┌────────
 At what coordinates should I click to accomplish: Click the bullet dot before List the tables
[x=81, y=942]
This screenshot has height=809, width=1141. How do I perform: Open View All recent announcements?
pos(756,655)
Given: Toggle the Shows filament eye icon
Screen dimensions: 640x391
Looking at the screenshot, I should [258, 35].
└────────
┌────────
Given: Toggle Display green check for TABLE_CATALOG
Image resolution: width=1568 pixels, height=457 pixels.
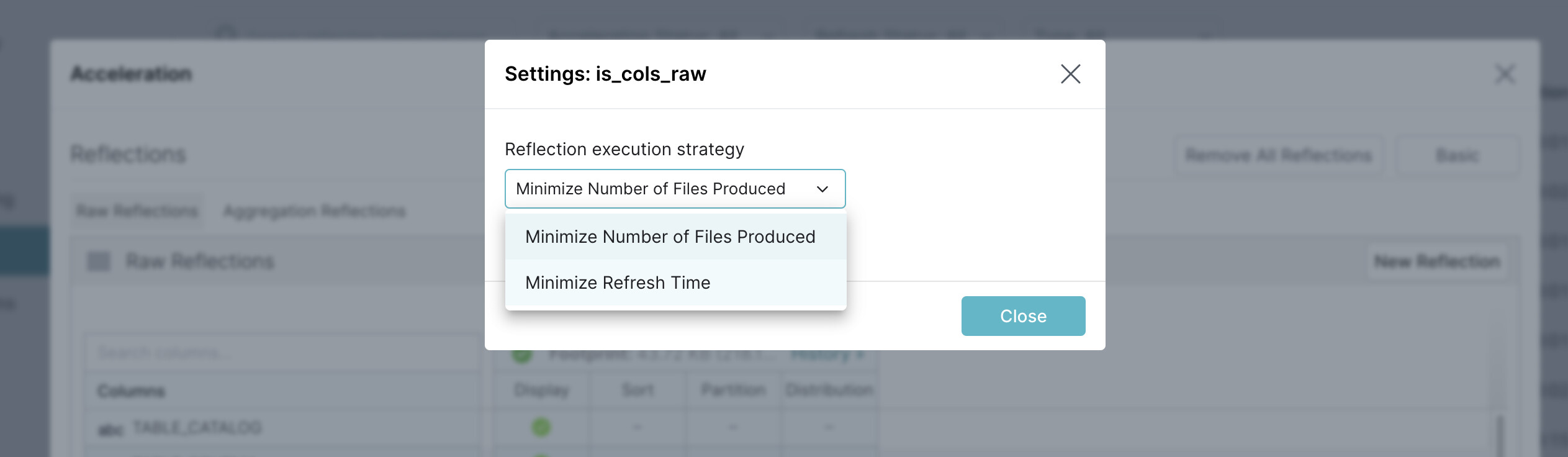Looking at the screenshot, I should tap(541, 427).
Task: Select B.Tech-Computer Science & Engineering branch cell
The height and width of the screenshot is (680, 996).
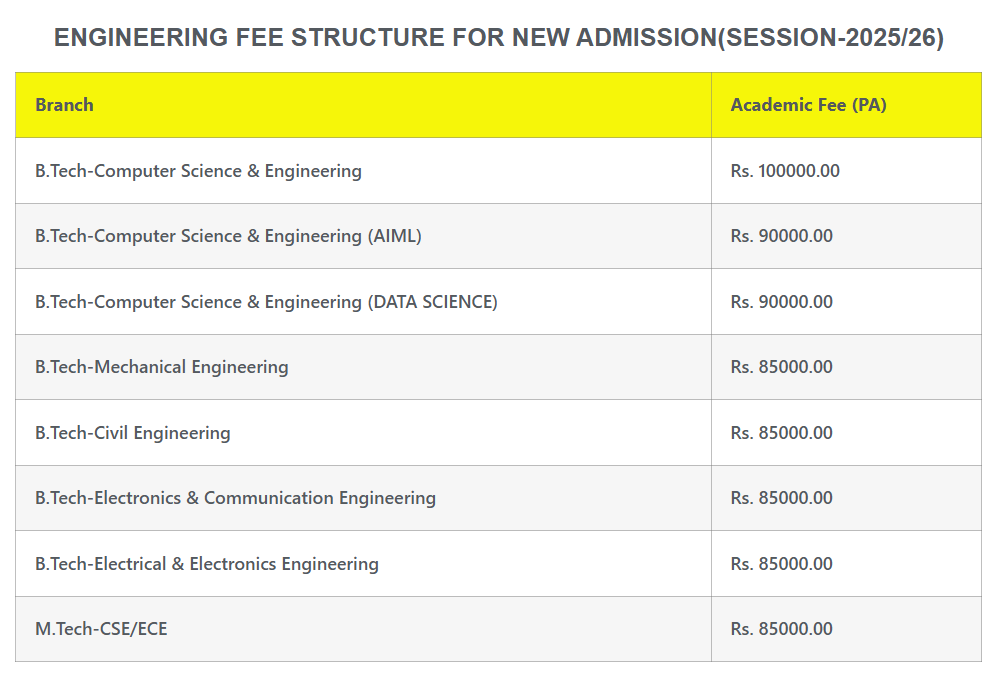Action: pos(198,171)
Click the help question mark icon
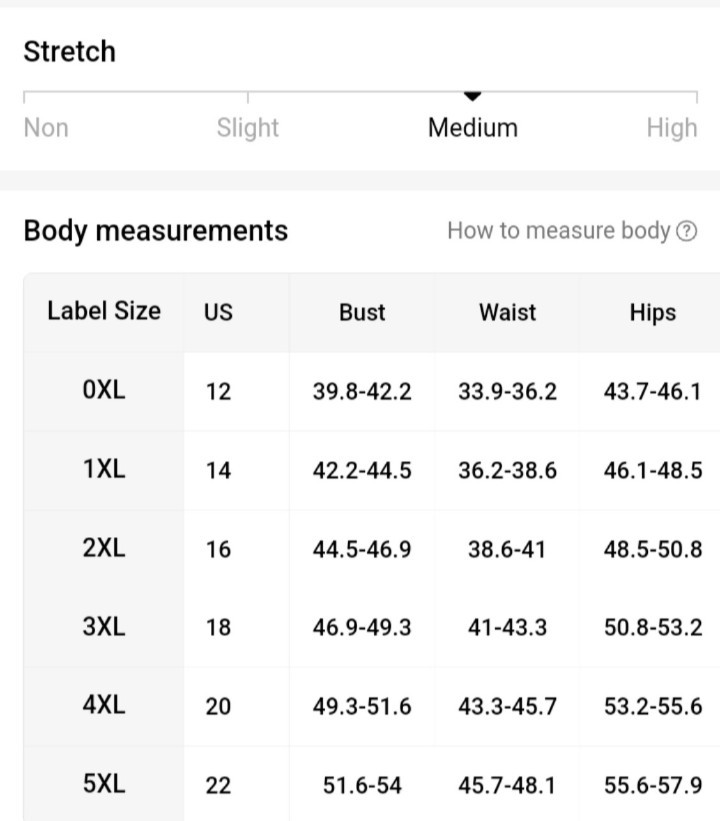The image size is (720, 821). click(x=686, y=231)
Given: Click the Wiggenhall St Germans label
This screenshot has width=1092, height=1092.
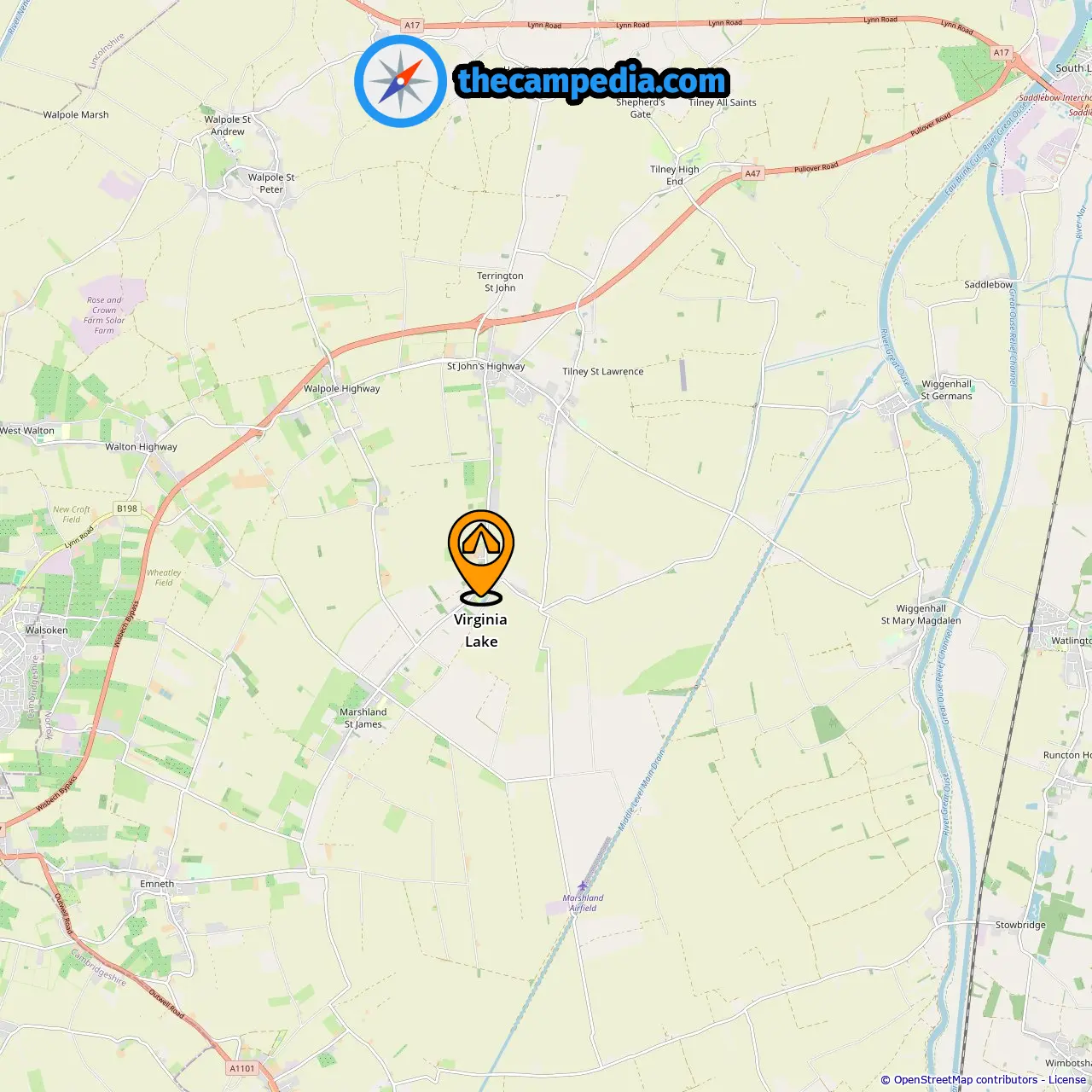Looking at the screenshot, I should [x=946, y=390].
└────────
WORK TASK -
List, from the entries above, every line in which the word "Toggle" shows up.

TASK OUTPUT -
Given: Toggle the Shows filament eye icon
Given: Toggle Display green check for TABLE_CATALOG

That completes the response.